* [Short problem] Please convert the records, starting from the beginning and going on through the line with "Action: point(247,51)", into a JSON list of strings with one string per line, leaving out blank lines.
═══ Data shown ═══
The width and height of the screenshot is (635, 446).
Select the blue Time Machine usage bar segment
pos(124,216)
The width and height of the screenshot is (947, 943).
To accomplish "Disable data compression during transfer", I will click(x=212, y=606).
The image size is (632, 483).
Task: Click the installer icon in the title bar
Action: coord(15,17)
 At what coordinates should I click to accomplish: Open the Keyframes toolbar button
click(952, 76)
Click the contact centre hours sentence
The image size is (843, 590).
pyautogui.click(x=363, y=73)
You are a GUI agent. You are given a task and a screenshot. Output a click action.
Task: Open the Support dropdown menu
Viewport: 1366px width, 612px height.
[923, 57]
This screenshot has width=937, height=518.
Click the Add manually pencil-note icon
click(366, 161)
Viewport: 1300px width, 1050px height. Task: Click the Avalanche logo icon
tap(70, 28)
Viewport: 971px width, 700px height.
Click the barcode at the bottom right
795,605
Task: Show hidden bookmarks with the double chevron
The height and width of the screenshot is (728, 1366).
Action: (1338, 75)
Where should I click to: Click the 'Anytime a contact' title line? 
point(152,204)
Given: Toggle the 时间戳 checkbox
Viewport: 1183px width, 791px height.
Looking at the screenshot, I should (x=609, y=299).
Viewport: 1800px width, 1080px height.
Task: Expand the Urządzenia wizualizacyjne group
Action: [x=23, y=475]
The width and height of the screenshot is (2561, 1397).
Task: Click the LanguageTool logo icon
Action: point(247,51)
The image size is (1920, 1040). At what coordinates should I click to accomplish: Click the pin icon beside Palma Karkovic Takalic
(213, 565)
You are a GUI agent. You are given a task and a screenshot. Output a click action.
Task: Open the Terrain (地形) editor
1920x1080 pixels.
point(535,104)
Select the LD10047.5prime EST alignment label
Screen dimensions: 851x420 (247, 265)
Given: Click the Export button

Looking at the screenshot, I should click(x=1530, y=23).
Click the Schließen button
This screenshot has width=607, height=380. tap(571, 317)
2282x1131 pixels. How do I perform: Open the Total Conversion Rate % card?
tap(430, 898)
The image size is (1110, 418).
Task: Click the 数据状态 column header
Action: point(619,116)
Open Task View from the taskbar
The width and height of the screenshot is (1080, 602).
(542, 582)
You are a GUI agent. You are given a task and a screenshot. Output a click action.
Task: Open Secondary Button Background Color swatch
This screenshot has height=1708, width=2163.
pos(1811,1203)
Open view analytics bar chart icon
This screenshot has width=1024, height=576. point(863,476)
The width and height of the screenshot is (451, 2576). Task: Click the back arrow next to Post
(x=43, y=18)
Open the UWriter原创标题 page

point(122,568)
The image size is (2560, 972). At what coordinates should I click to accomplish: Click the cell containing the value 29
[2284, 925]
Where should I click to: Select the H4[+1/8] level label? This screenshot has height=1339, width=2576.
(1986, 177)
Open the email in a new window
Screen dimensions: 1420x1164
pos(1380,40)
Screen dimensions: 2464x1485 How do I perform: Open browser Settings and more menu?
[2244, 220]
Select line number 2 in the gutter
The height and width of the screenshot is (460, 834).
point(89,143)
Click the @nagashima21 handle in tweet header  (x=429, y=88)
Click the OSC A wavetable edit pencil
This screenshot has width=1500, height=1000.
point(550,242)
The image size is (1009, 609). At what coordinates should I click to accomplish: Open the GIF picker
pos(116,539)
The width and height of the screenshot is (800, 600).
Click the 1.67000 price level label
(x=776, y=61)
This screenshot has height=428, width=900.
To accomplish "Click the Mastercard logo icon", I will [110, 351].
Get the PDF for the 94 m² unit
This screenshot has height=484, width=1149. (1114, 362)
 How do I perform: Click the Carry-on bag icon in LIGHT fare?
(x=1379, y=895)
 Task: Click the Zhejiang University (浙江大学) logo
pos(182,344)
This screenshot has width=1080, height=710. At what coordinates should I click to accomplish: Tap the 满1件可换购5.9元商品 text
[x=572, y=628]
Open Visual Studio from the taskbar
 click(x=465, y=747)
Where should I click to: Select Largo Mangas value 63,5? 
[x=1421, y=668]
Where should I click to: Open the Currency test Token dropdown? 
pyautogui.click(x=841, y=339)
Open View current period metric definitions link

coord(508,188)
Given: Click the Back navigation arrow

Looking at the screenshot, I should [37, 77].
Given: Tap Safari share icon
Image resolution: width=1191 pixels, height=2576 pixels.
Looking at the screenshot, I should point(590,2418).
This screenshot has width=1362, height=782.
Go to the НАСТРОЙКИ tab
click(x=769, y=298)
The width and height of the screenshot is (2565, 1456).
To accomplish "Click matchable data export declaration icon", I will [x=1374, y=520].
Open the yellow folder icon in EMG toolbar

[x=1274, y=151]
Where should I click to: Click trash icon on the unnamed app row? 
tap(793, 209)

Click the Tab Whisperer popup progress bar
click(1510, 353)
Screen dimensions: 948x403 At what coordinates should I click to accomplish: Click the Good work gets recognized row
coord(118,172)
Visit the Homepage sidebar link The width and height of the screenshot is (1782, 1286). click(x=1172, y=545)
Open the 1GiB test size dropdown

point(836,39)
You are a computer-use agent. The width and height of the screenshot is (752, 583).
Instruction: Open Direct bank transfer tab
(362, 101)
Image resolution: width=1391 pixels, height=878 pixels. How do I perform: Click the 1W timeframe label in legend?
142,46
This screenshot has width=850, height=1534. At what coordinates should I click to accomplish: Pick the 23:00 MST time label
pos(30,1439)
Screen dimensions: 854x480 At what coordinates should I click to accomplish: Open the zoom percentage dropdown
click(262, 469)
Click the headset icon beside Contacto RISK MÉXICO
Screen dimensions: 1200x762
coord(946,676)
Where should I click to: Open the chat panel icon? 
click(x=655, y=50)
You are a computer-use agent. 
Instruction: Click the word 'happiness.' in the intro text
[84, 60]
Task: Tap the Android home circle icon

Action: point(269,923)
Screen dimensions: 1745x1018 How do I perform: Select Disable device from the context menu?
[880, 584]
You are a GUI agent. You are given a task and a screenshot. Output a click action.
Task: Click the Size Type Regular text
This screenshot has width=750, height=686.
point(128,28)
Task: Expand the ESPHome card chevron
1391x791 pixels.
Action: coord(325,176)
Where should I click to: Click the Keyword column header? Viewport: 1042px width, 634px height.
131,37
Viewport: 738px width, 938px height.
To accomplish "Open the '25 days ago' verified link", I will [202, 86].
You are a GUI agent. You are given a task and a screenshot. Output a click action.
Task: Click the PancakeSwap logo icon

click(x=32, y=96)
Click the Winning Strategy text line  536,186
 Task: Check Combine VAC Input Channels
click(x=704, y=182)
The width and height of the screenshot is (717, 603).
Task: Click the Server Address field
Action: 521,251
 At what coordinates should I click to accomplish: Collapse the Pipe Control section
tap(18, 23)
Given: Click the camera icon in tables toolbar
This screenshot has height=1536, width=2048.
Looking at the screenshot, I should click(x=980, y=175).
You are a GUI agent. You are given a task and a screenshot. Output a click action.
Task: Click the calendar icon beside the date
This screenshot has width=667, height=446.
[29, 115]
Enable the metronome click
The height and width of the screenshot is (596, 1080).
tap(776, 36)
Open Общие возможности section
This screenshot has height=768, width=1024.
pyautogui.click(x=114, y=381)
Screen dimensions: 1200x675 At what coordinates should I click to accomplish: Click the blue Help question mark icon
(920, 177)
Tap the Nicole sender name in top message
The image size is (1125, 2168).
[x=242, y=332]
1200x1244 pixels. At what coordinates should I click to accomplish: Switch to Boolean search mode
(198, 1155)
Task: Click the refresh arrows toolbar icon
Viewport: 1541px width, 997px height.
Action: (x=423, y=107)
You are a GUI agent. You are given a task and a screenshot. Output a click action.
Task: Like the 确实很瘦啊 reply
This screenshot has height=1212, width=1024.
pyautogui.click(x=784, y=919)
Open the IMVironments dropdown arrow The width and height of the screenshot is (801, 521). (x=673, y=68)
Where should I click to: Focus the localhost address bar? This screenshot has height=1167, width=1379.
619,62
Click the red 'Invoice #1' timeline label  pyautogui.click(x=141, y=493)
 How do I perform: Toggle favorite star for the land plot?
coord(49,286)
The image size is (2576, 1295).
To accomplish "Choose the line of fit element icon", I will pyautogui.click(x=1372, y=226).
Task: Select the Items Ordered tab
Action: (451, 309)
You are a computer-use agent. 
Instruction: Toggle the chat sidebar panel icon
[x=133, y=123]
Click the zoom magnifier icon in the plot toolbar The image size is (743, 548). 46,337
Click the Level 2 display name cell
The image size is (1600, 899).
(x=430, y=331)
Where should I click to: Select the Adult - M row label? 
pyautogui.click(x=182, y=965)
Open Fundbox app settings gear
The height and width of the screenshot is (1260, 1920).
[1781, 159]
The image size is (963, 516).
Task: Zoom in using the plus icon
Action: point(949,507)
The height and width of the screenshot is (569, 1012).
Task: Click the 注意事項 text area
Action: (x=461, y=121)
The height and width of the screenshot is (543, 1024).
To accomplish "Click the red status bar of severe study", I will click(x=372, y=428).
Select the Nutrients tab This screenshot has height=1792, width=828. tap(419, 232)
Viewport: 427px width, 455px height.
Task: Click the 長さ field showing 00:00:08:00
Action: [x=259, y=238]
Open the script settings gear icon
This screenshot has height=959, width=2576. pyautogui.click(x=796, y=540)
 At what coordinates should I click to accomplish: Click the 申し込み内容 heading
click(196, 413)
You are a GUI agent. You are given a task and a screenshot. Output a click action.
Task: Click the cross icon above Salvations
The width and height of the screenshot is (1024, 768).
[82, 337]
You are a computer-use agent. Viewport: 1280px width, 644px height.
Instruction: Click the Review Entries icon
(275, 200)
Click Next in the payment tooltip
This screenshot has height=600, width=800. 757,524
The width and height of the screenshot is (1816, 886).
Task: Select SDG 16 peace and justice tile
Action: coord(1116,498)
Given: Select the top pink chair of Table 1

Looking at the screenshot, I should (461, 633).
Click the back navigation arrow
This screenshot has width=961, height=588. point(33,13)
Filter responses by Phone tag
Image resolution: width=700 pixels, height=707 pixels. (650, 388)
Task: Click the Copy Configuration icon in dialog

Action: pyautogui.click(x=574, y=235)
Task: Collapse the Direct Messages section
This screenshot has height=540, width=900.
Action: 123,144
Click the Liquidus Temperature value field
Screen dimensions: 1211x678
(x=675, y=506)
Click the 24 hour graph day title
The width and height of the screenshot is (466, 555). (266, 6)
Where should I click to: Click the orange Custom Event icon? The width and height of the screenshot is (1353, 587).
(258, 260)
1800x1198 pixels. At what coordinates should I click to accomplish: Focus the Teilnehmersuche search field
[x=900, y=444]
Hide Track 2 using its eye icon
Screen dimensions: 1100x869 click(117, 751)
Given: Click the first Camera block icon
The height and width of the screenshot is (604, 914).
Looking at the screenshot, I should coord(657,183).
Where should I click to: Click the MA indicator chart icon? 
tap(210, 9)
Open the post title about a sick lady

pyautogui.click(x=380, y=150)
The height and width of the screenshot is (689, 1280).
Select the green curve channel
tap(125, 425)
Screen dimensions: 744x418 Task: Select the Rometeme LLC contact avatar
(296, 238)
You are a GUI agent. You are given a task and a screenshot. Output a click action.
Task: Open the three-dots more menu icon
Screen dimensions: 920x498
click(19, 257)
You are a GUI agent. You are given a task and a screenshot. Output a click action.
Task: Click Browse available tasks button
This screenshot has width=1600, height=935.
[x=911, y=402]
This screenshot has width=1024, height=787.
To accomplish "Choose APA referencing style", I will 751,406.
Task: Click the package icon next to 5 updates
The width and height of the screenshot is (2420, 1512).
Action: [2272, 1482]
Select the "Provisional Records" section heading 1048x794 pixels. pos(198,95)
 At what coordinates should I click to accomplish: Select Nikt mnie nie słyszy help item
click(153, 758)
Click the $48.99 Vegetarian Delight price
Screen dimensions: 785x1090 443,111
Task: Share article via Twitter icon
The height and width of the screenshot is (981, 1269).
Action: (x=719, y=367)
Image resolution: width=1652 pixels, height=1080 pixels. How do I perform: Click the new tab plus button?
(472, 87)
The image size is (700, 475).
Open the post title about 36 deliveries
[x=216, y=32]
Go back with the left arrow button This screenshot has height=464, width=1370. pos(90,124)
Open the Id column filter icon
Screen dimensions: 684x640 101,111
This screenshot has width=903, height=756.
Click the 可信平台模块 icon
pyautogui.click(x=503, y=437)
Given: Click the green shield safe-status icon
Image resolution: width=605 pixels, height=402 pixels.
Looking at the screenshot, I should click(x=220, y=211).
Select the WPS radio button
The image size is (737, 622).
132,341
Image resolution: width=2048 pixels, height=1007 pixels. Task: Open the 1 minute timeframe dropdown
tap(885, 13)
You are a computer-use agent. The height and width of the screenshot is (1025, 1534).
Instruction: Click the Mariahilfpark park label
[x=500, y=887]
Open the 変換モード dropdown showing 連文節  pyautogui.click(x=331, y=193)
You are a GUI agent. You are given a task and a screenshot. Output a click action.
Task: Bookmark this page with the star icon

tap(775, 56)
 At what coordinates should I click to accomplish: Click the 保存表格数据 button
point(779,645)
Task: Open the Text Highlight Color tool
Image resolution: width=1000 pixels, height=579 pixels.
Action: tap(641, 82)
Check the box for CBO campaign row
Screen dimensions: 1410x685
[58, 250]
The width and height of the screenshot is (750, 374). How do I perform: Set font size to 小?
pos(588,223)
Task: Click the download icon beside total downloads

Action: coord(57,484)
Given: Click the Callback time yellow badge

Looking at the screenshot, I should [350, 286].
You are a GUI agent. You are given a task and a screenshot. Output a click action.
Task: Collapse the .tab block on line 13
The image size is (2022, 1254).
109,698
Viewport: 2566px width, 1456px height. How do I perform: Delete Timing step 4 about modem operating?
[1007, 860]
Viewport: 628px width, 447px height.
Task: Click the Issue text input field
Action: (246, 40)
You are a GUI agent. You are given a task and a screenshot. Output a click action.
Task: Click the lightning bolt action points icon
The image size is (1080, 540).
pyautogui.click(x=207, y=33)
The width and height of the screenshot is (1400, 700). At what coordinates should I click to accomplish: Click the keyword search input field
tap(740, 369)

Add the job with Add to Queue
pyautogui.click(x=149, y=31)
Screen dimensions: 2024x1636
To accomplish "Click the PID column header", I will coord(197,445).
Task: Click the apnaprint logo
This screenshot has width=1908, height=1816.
═══
* [Result for this exercise]
[
  "The width and height of the screenshot is (635, 446).",
  "Select the blue Time Machine usage bar segment",
  "pos(124,216)",
  "The width and height of the screenshot is (947, 943).",
  "To accomplish \"Disable data compression during transfer\", I will click(x=212, y=606).",
  "The image size is (632, 483).",
  "Task: Click the installer icon in the title bar",
  "Action: coord(15,17)",
  " At what coordinates should I click to accomplish: Open the Keyframes toolbar button",
  "click(952, 76)",
  "Click the contact centre hours sentence",
  "The image size is (843, 590).",
  "pyautogui.click(x=363, y=73)",
  "You are a GUI agent. You are given a task and a screenshot. Output a click action.",
  "Task: Open the Support dropdown menu",
  "Viewport: 1366px width, 612px height.",
  "[923, 57]",
  "This screenshot has width=937, height=518.",
  "Click the Add manually pencil-note icon",
  "click(366, 161)",
  "Viewport: 1300px width, 1050px height. Task: Click the Avalanche logo icon",
  "tap(70, 28)",
  "Viewport: 971px width, 700px height.",
  "Click the barcode at the bottom right",
  "795,605",
  "Task: Show hidden bookmarks with the double chevron",
  "The height and width of the screenshot is (728, 1366).",
  "Action: (1338, 75)",
  "Where should I click to: Click the 'Anytime a contact' title line? ",
  "point(152,204)",
  "Given: Toggle the 时间戳 checkbox",
  "Viewport: 1183px width, 791px height.",
  "Looking at the screenshot, I should (x=609, y=299).",
  "Viewport: 1800px width, 1080px height.",
  "Task: Expand the Urządzenia wizualizacyjne group",
  "Action: [x=23, y=475]",
  "The width and height of the screenshot is (2561, 1397).",
  "Task: Click the LanguageTool logo icon",
  "Action: point(247,51)"
]